**Exercise objective:** Render every line of the entries below as a Markdown table with the columns "No." and "Line". Number the rows in order and leave out blank lines.

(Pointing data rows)
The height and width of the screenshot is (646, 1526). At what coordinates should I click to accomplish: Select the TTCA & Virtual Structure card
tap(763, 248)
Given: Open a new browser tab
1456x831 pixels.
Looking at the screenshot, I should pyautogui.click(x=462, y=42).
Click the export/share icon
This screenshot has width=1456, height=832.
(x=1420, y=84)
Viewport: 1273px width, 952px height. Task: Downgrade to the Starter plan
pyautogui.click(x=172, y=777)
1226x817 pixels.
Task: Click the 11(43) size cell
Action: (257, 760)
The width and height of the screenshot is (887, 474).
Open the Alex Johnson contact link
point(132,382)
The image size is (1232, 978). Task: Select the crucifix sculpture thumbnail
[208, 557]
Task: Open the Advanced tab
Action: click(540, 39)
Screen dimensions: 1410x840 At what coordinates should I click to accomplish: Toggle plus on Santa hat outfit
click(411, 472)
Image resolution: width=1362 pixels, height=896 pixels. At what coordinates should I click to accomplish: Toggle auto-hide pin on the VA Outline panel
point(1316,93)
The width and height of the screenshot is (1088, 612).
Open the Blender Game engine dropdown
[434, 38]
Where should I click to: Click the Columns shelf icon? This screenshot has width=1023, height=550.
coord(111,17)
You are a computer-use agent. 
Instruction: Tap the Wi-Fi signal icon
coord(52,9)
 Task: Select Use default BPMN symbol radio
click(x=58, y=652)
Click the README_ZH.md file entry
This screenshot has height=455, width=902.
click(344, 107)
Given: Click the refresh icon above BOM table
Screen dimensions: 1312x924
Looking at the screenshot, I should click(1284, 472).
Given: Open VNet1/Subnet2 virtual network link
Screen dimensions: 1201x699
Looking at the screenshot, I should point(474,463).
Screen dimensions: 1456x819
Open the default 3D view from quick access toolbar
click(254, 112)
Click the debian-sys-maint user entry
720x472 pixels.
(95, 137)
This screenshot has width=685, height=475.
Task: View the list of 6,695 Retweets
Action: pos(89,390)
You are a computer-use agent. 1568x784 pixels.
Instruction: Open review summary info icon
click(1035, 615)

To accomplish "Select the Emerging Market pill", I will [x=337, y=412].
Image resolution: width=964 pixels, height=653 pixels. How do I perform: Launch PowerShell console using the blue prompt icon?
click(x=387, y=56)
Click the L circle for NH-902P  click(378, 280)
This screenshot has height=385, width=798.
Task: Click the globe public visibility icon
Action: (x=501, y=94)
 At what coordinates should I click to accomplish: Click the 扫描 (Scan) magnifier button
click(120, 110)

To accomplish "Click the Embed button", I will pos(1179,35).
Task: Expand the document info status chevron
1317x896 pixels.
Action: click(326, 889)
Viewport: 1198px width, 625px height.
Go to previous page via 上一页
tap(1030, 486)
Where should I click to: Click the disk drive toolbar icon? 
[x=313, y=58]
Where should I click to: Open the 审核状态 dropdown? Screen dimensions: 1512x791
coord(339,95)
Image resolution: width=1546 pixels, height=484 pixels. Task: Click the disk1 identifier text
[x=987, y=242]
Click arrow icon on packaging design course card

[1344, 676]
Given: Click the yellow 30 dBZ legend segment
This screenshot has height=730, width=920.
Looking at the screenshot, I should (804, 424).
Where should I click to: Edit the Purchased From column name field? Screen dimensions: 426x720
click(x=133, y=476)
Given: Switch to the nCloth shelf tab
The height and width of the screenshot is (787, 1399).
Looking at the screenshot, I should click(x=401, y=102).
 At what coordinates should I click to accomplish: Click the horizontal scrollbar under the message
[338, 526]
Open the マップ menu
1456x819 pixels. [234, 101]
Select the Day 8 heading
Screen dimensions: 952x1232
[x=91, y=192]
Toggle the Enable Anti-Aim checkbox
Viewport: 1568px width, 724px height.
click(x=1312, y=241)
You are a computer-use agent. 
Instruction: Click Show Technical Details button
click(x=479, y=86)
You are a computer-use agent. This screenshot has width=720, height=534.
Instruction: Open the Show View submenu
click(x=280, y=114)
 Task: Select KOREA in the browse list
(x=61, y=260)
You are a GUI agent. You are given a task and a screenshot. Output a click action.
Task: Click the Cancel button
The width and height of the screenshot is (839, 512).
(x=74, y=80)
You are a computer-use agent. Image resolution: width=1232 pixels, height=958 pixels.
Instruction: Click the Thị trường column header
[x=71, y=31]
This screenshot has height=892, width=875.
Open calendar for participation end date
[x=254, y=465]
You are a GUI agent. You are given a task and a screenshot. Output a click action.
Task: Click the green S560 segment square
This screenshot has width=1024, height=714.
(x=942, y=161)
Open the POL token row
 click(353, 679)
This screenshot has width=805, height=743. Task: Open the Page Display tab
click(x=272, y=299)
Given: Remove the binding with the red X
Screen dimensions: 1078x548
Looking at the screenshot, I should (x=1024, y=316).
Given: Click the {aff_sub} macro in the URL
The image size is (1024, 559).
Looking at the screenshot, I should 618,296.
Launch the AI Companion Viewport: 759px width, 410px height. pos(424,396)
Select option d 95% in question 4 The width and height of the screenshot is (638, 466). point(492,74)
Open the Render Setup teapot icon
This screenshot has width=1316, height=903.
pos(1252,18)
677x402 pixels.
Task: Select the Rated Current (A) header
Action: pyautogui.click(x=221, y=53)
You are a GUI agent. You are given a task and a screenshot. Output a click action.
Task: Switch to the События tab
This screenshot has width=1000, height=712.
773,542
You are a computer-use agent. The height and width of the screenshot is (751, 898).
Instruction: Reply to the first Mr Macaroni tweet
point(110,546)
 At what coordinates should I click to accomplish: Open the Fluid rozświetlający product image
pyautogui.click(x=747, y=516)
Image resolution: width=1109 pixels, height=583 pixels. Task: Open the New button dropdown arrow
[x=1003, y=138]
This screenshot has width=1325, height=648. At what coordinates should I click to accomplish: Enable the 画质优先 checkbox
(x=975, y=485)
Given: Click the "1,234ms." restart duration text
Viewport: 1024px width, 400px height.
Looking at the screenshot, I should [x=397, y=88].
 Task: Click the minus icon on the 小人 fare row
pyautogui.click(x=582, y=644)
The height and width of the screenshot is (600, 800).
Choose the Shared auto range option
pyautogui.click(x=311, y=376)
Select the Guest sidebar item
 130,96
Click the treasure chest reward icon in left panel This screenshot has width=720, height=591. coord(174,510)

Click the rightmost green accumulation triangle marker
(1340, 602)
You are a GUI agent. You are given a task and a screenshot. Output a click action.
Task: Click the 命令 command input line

**Finished task:**
| No. | Line |
|---|---|
| 1 | The height and width of the screenshot is (646, 1526). At what coordinates should I click to accomplish: Select the TTCA & Virtual Structure card |
| 2 | tap(763, 248) |
| 3 | Given: Open a new browser tab |
| 4 | 1456x831 pixels. |
| 5 | Looking at the screenshot, I should pyautogui.click(x=462, y=42). |
| 6 | Click the export/share icon |
| 7 | This screenshot has width=1456, height=832. |
| 8 | (x=1420, y=84) |
| 9 | Viewport: 1273px width, 952px height. Task: Downgrade to the Starter plan |
| 10 | pyautogui.click(x=172, y=777) |
| 11 | 1226x817 pixels. |
| 12 | Task: Click the 11(43) size cell |
| 13 | Action: (257, 760) |
| 14 | The width and height of the screenshot is (887, 474). |
| 15 | Open the Alex Johnson contact link |
| 16 | point(132,382) |
| 17 | The image size is (1232, 978). Task: Select the crucifix sculpture thumbnail |
| 18 | [208, 557] |
| 19 | Task: Open the Advanced tab |
| 20 | Action: click(540, 39) |
| 21 | Screen dimensions: 1410x840 At what coordinates should I click to accomplish: Toggle plus on Santa hat outfit |
| 22 | click(411, 472) |
| 23 | Image resolution: width=1362 pixels, height=896 pixels. At what coordinates should I click to accomplish: Toggle auto-hide pin on the VA Outline panel |
| 24 | point(1316,93) |
| 25 | The width and height of the screenshot is (1088, 612). |
| 26 | Open the Blender Game engine dropdown |
| 27 | [434, 38] |
| 28 | Where should I click to: Click the Columns shelf icon? This screenshot has width=1023, height=550. |
| 29 | coord(111,17) |
| 30 | You are a computer-use agent.  |
| 31 | Instruction: Tap the Wi-Fi signal icon |
| 32 | coord(52,9) |
| 33 |  Task: Select Use default BPMN symbol radio |
| 34 | click(x=58, y=652) |
| 35 | Click the README_ZH.md file entry |
| 36 | This screenshot has height=455, width=902. |
| 37 | click(344, 107) |
| 38 | Given: Click the refresh icon above BOM table |
| 39 | Screen dimensions: 1312x924 |
| 40 | Looking at the screenshot, I should click(1284, 472). |
| 41 | Given: Open VNet1/Subnet2 virtual network link |
| 42 | Screen dimensions: 1201x699 |
| 43 | Looking at the screenshot, I should point(474,463). |
| 44 | Screen dimensions: 1456x819 |
| 45 | Open the default 3D view from quick access toolbar |
| 46 | click(254, 112) |
| 47 | Click the debian-sys-maint user entry |
| 48 | 720x472 pixels. |
| 49 | (95, 137) |
| 50 | This screenshot has width=685, height=475. |
| 51 | Task: View the list of 6,695 Retweets |
| 52 | Action: pos(89,390) |
| 53 | You are a computer-use agent. 1568x784 pixels. |
| 54 | Instruction: Open review summary info icon |
| 55 | click(1035, 615) |
| 56 | To accomplish "Select the Emerging Market pill", I will [x=337, y=412]. |
| 57 | Image resolution: width=964 pixels, height=653 pixels. How do I perform: Launch PowerShell console using the blue prompt icon? |
| 58 | click(x=387, y=56) |
| 59 | Click the L circle for NH-902P  click(378, 280) |
| 60 | This screenshot has height=385, width=798. |
| 61 | Task: Click the globe public visibility icon |
| 62 | Action: (x=501, y=94) |
| 63 |  At what coordinates should I click to accomplish: Click the 扫描 (Scan) magnifier button |
| 64 | click(120, 110) |
| 65 | To accomplish "Click the Embed button", I will pos(1179,35). |
| 66 | Task: Expand the document info status chevron |
| 67 | 1317x896 pixels. |
| 68 | Action: click(326, 889) |
| 69 | Viewport: 1198px width, 625px height. |
| 70 | Go to previous page via 上一页 |
| 71 | tap(1030, 486) |
| 72 | Where should I click to: Click the disk drive toolbar icon?  |
| 73 | [x=313, y=58] |
| 74 | Where should I click to: Open the 审核状态 dropdown? Screen dimensions: 1512x791 |
| 75 | coord(339,95) |
| 76 | Image resolution: width=1546 pixels, height=484 pixels. Task: Click the disk1 identifier text |
| 77 | [x=987, y=242] |
| 78 | Click arrow icon on packaging design course card |
| 79 | [1344, 676] |
| 80 | Given: Click the yellow 30 dBZ legend segment |
| 81 | This screenshot has height=730, width=920. |
| 82 | Looking at the screenshot, I should (804, 424). |
| 83 | Where should I click to: Edit the Purchased From column name field? Screen dimensions: 426x720 |
| 84 | click(x=133, y=476) |
| 85 | Given: Switch to the nCloth shelf tab |
| 86 | The height and width of the screenshot is (787, 1399). |
| 87 | Looking at the screenshot, I should click(x=401, y=102). |
| 88 |  At what coordinates should I click to accomplish: Click the horizontal scrollbar under the message |
| 89 | [338, 526] |
| 90 | Open the マップ menu |
| 91 | 1456x819 pixels. [234, 101] |
| 92 | Select the Day 8 heading |
| 93 | Screen dimensions: 952x1232 |
| 94 | [x=91, y=192] |
| 95 | Toggle the Enable Anti-Aim checkbox |
| 96 | Viewport: 1568px width, 724px height. |
| 97 | click(x=1312, y=241) |
| 98 | You are a computer-use agent.  |
| 99 | Instruction: Click Show Technical Details button |
| 100 | click(x=479, y=86) |
| 101 | You are a computer-use agent. This screenshot has width=720, height=534. |
| 102 | Instruction: Open the Show View submenu |
| 103 | click(x=280, y=114) |
| 104 |  Task: Select KOREA in the browse list |
| 105 | (x=61, y=260) |
| 106 | You are a GUI agent. You are given a task and a screenshot. Output a click action. |
| 107 | Task: Click the Cancel button |
| 108 | The width and height of the screenshot is (839, 512). |
| 109 | (x=74, y=80) |
| 110 | You are a computer-use agent. Image resolution: width=1232 pixels, height=958 pixels. |
| 111 | Instruction: Click the Thị trường column header |
| 112 | [x=71, y=31] |
| 113 | This screenshot has height=892, width=875. |
| 114 | Open calendar for participation end date |
| 115 | [x=254, y=465] |
| 116 | You are a GUI agent. You are given a task and a screenshot. Output a click action. |
| 117 | Task: Click the green S560 segment square |
| 118 | This screenshot has width=1024, height=714. |
| 119 | (x=942, y=161) |
| 120 | Open the POL token row |
| 121 |  click(353, 679) |
| 122 | This screenshot has width=805, height=743. Task: Open the Page Display tab |
| 123 | click(x=272, y=299) |
| 124 | Given: Remove the binding with the red X |
| 125 | Screen dimensions: 1078x548 |
| 126 | Looking at the screenshot, I should (x=1024, y=316). |
| 127 | Given: Click the {aff_sub} macro in the URL |
| 128 | The image size is (1024, 559). |
| 129 | Looking at the screenshot, I should 618,296. |
| 130 | Launch the AI Companion Viewport: 759px width, 410px height. pos(424,396) |
| 131 | Select option d 95% in question 4 The width and height of the screenshot is (638, 466). point(492,74) |
| 132 | Open the Render Setup teapot icon |
| 133 | This screenshot has width=1316, height=903. |
| 134 | pos(1252,18) |
| 135 | 677x402 pixels. |
| 136 | Task: Select the Rated Current (A) header |
| 137 | Action: pyautogui.click(x=221, y=53) |
| 138 | You are a GUI agent. You are given a task and a screenshot. Output a click action. |
| 139 | Task: Switch to the События tab |
| 140 | This screenshot has width=1000, height=712. |
| 141 | 773,542 |
| 142 | You are a computer-use agent. The height and width of the screenshot is (751, 898). |
| 143 | Instruction: Reply to the first Mr Macaroni tweet |
| 144 | point(110,546) |
| 145 |  At what coordinates should I click to accomplish: Open the Fluid rozświetlający product image |
| 146 | pyautogui.click(x=747, y=516) |
| 147 | Image resolution: width=1109 pixels, height=583 pixels. Task: Open the New button dropdown arrow |
| 148 | [x=1003, y=138] |
| 149 | This screenshot has width=1325, height=648. At what coordinates should I click to accomplish: Enable the 画质优先 checkbox |
| 150 | (x=975, y=485) |
| 151 | Given: Click the "1,234ms." restart duration text |
| 152 | Viewport: 1024px width, 400px height. |
| 153 | Looking at the screenshot, I should [x=397, y=88]. |
| 154 |  Task: Click the minus icon on the 小人 fare row |
| 155 | pyautogui.click(x=582, y=644) |
| 156 | The height and width of the screenshot is (600, 800). |
| 157 | Choose the Shared auto range option |
| 158 | pyautogui.click(x=311, y=376) |
| 159 | Select the Guest sidebar item |
| 160 |  130,96 |
| 161 | Click the treasure chest reward icon in left panel This screenshot has width=720, height=591. coord(174,510) |
| 162 | Click the rightmost green accumulation triangle marker |
| 163 | (1340, 602) |
| 164 | You are a GUI agent. You are given a task and a screenshot. Output a click action. |
| 165 | Task: Click the 命令 command input line |